Improve Your Talent Tip #7
We continue with our Improve Your Talent series with a seventh tip from The Little Book of Talent by Daniel Coyle. Today’s tip falls into the first category for improving habits: Getting Started. In this category, the idea is to focus on ideas for igniting motivation and creating a blueprint for the skills you want to build.
Coyle posits that “the first step toward building a skill is to figure out exactly what type of skill you’re building. Every skill falls into one of two categories: hard skills and soft skills.”
Hard, high-precision skills, according to Coyle, are actions performed as correctly and consistently as possible, every time. “They are skills that have one path to an ideal result; skills that you could imagine being performed by a reliable robot. Hard skills are about repeatable precision, and tend to be found in specialized pursuits, particularly physical ones,” Coyle writes. Examples include:
- A golfer swinging a club, a tennis player serving, or any precise, repeating athletic move
- A child performing basic math (for example, addition or the multiplication tables)
- A violinist playing a specific chord
- A basketball player shooting a free throw
- A young reader translating letter shapes into sounds and words
- A worker on an assembly line, attaching a part.
With a hard skill, the goal is to build a skill that is reliable, exact, and performed the same way every time, automatically, without fail.

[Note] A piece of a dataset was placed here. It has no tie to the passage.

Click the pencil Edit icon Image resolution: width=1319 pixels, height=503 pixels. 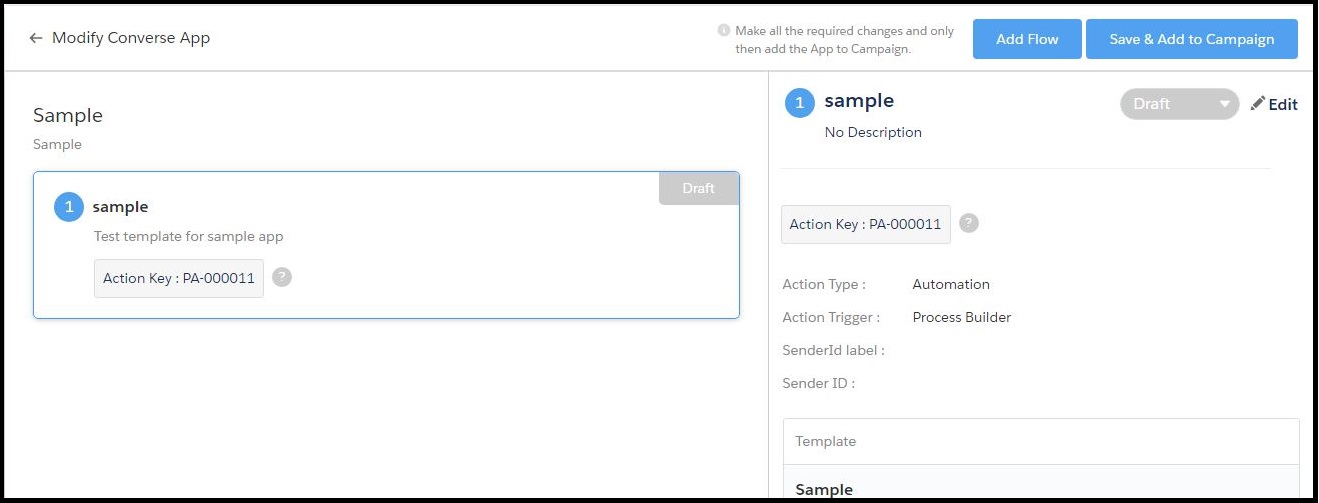pyautogui.click(x=1258, y=104)
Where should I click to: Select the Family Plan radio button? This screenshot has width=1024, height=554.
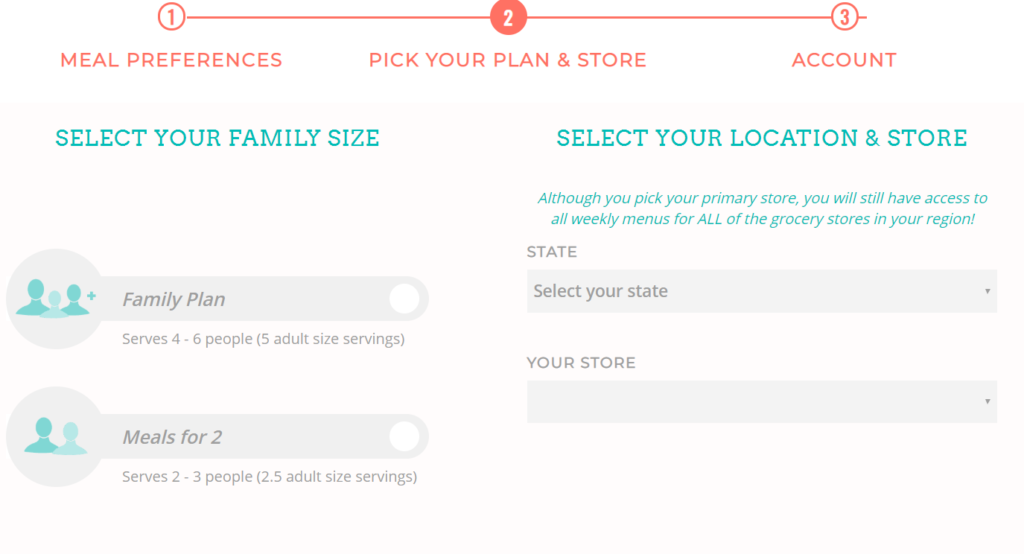pyautogui.click(x=404, y=298)
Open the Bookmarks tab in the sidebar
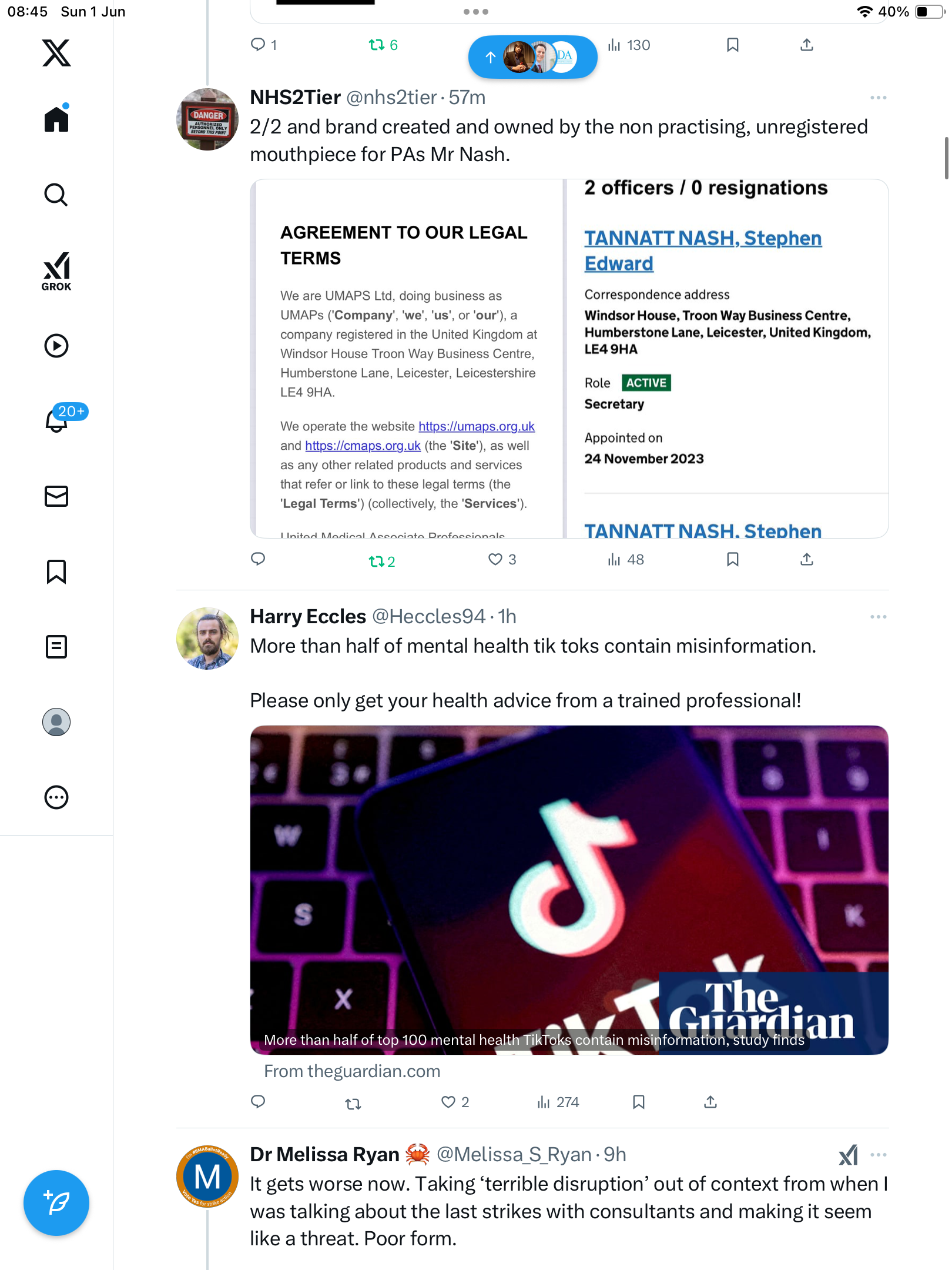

Think of hards skills like ABC: Always Being Consistent.
Soft, high flexibility skills are those that have many paths to a good result, not just one, Coyle notes. “These skills aren’t about doing the same thing perfectly every time, but rather about being agile and interactive; about instantly recognizing patterns as they unfold and making smart, timely choices. Soft skills tend to be found in broader, less-specialized pursuits, especially those that involve communication,” Coyle writes. Examples of soft skills include:
- A soccer player sensing a weakness in the defense and deciding to attack
- A stock trader spotting a hidden opportunity amid a chaotic trading day
- A novelist instinctively shaping the twists of a complicated plot
- A singer subtly interpreting the music to highlight emotion
- A police officer on a late-night patrol, assessing potential danger
- A CEO “reading a room” in a tense meeting or negotiation.
With soft skills, the ability to quickly recognize a pattern or possibility, and to work past a complex set of obstacles is what we are after. Soft skills are about the three Rs: Reading, Recognizing, and Reacting.